Frances R. Urbina
Lejos estuvo de la memoria de su gente la fuerza con que la naturaleza castigó el pasado mes de julio a este lindo y pequeño pueblo de Catarina, ubicado al sureste de la ciudad de Masaya.
Bien conocido por la belleza de sus plantas ornamentales, por su rica artesanía en barro y por la dulzura y hospitalidad de sus pobladores, Catarina, como lo hacen sus flores, brota de alegría y color los días 30, 31 de diciembre y 1º de enero durante sus fiestas regionales dignas de ser rescatadas dentro del folclor nicaragüense.
Ha sido a través de este conjunto de tradiciones culturales que se nos ha permitido recibir suficiente información para interesarnos en revisar la sabiduría de nuestros antepasados y plantearnos las obligadas preguntas sobre cómo accionar en el futuro.

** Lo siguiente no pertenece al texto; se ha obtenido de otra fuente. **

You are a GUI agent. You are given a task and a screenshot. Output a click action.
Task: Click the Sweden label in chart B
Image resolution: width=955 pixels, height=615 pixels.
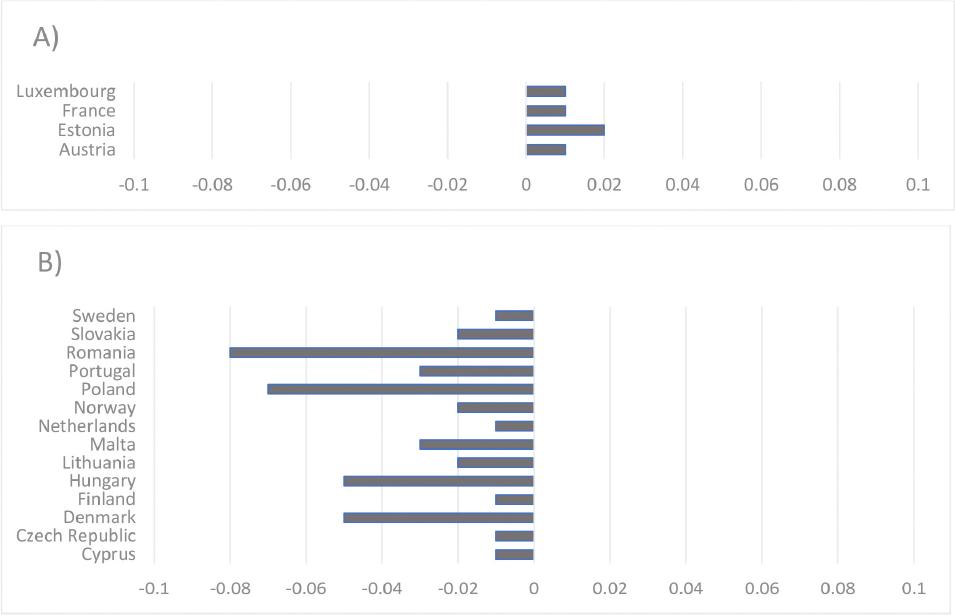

Para que los pueblos se puedan desarrollar adecuadamente es muy necesario conocer su historia y su idiosincrasia.
Las fiestas que Catarina celebra el 29 de diciembre están dedicadas al Papa San Silvestre I, sucesor número 33 de Pedro que reinó durante 21 años. Fue el primero en llevar la “tiara” y que instituyera el domingo como día festivo en memoria de la Resurrección.
En este pueblo, el 29 de diciembre, la carroza del Papa San Silvestre, acompañado de sus obispos (representados por niños de 4 a 7 años de edad, vestidos de obispos) es llevada de la parroquia principal, después de una misa en la mañana y recorre toda la ciudad durante el día y la noche hasta posarlo alrededor de la una de la madrugada en una ermita que queda al otro lado de la ciudad.
Como parte de las festividades de fin de siglo y de milenio, la hospitalidad del nicaragüense se ve reflejada en la visita que le hacen al Papa San Silvestre, los santos patronos de los pueblos aledaños.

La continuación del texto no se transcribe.